After the discovery of 751 graves at another former boarding school for Indigenous children long run by the Catholic Church, Canada’s Prime Minister Justin Trudeau has asked Pope Francis to apologize. During a conversation, he emphasized the importance of the head of the church “apologizing to indigenous Canadians on Canadian soil,” said Trudeau on Saturday night.
The day before, representatives of the Cowessess people had announced the find. The facility south of the city of Regina in central Canada was in operation from 1899 to 1997. The Cowessess people took over the facility from the Catholic Church in the 1980s. In recent weeks, the natives had searched the school grounds and an adjacent cemetery for human remains with radar devices.
First find in May
It was not until the end of May that a mass grave with 215 children was found at another boarding school for indigenous people in Kamloops in the west of the country.

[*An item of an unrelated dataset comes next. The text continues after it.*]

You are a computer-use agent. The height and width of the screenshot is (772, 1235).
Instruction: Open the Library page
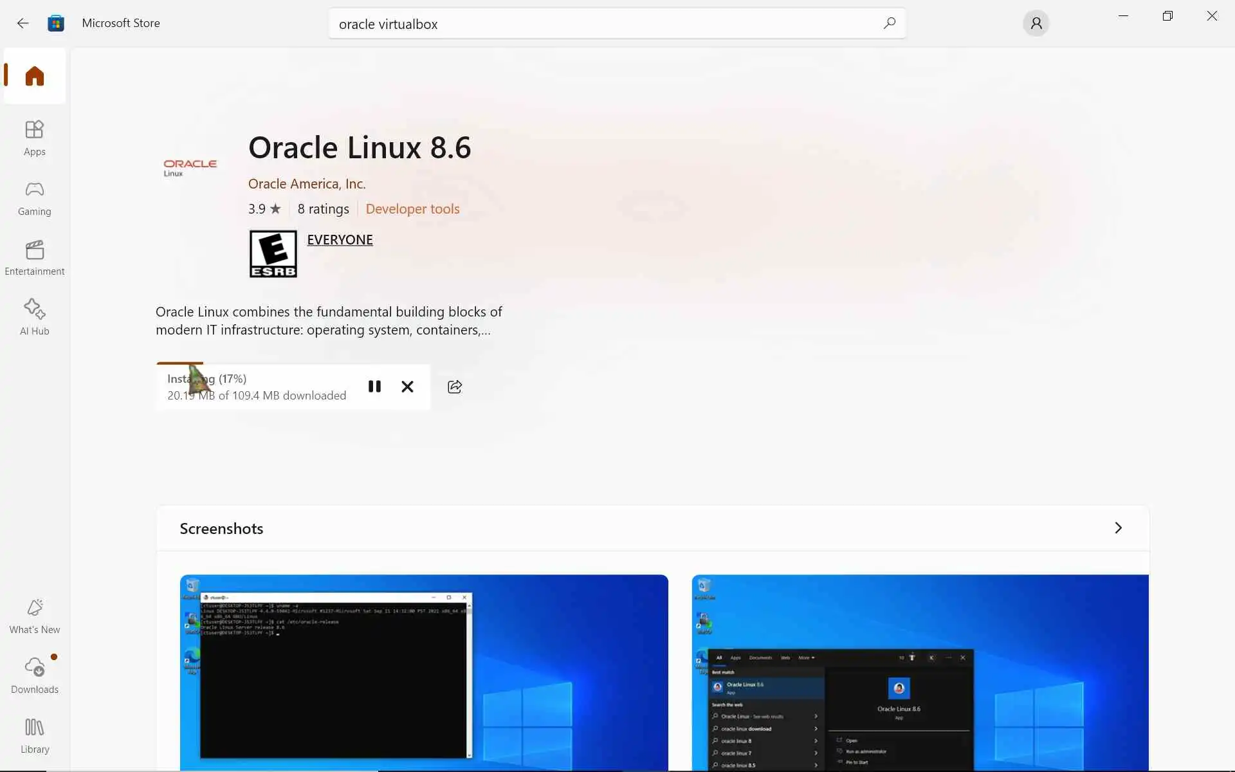coord(35,735)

From the 17th century until the 1990s, the institutions known as “residential schools” were administered and funded by the government. Most of the operators were churches and religious organizations.
Indigenous children were torn from their families and placed in these facilities, where they had to learn the traditions of the European colonialists in order to forget their own language and culture. Violence and sexual abuse were commonplace there. A total of 150,000 Aboriginal and mixed couple children were placed in such facilities. According to previous information, at least 3,200 of these children died. But there are also estimates of up to 6000 dead children.
Churches were set on fire
Now two Catholic churches have been destroyed again by fire in Kamloops near where the mass grave was found. The Canadian federal police said that both the Church of St. Ann in the Upper Similkameen indigenous area and the Chopaka Church in the Lower Similkameen area caught fire within an hour early on Saturday morning.
“Both churches were destroyed,” said a statement from the police, who classified the fires as “suspicious”. It will be checked whether there is a connection to the church fires in the cities of Penticton and Oliver, about 50 kilometers away, a week ago.
“Harmful Politics”
Many indigenous communities now blame the homes that have shaped entire generations for social problems such as alcoholism, domestic violence and increased suicide rates. Canada’s government formally apologized to boarding school survivors in 2008. In 2015, a commission of inquiry found that they were victims of a “cultural genocide”.
Canada’s Prime Minister Trudeau again apologized over the weekend for “the harmful policies of forced assimilation” and made the Canadian government responsible.